Eu comecei a escrever versos quando tinha uns nove anos. Eu tive muita sorte de ter uma professora no Assis Brasil, a Carmen Vera Notari, não sei se ela lembra de mim ou não, mas ela descobriu que eu gostava de escrever poemas e ela sempre me pedia mais, e na minha família as pessoas notaram que eu gostava de escrever, então me davam livros e me incentivavam. Fiz 50 anos este ano, então escrevo poesia na maior parte da minha vida.

Quais foram tuas referências ao longo do teu amadurecimento como escritora?
Eu fiz Escola Técnica depois e eu lia todos os livros de poesia que eu achava na biblioteca. Quando eu tinha uns 15 anos, um amigo, o Andrei Cunha, me emprestou um livro da Ana Cristina Cesar, e quando eu li fiquei tão impactada, porque eu não sabia que podia escrever poesia daquele jeito. Eu estava acostumada com uma poesia mais tradicional, muito boa também - lia muito Drummond, Bandeira, mas aí chegou a Ana Cristina Cesar, com uma dicção super diferente. A partir disso fui procurando outras mulheres que tivessem vozes diferentes. Comecei a ler muita coisa em inglês, enveredei pela poesia americana e inglesa. Acho que até hoje busco outras vozes e poetas que não conheço.

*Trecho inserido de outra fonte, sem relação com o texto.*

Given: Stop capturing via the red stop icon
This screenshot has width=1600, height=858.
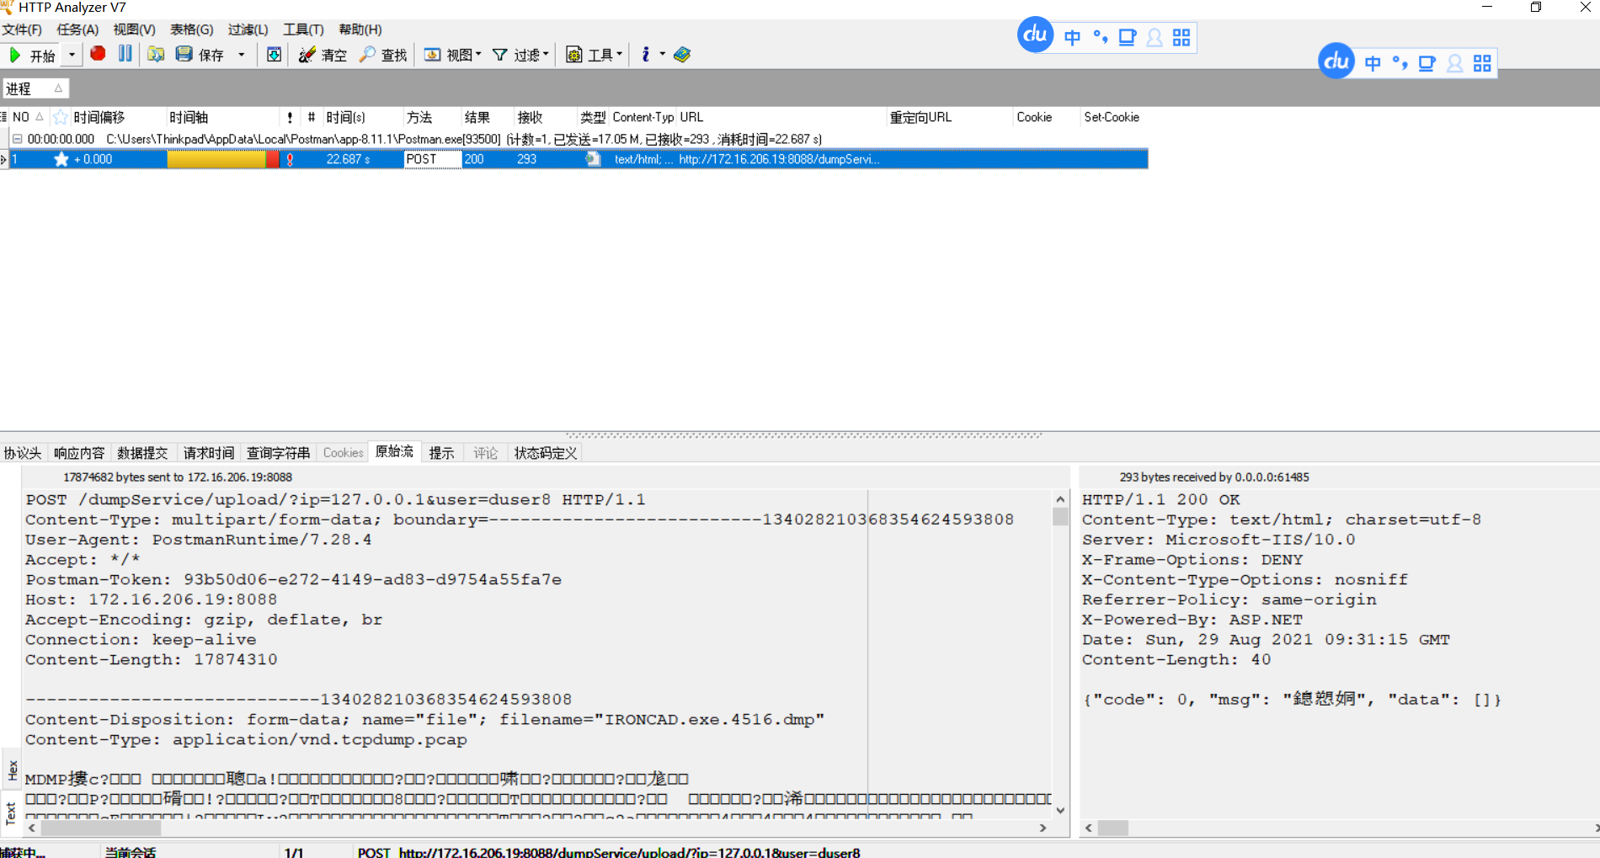Looking at the screenshot, I should pyautogui.click(x=97, y=54).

Como o feminismo permeia tua literatura e tua forma de escrever?
A gente não consegue escapar muito de quem a gente é. A nossa vida, o nosso contexto, acaba influenciando a forma como a gente se relaciona e as respostas que a gente dá para o mundo. Sendo uma mulher cisgênero, minha vida é diferente de uma mulher trans, então a gente vai falar de coisas diferentes e dependendo da nossa preocupação estética a gente vai falar de uma maneira diferente. Isso não significa que por ser mulher tem que fazer uma poesia feminista. Foi bem importante para mim ter escrito Um útero é do tamanho de um punho, um livro sobre mulheres, que me ajudou a entender muita coisa. Quando escreve, a gente consegue desdobrar o nosso pensamento e chegar em um lugar onde tu não chegaria de outra forma. Para mim, como poeta, foi importante porque investiguei a fundo esse tema das mulheres e também me preocupava muito em como ia fazer isso.

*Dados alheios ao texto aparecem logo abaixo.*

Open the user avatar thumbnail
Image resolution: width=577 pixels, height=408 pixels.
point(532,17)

Como é ser uma das vozes da poesia brasileira dos últimos anos?​
Fico feliz que muita gente tenha lido meu livro e que tenha servido de inspiração para outras mulheres. Até hoje recebo mensagens de pessoas que leram o livro e de alguma forma se sentiram tocadas ou começaram a pensar de uma forma diferente sobre o que é ser mulher.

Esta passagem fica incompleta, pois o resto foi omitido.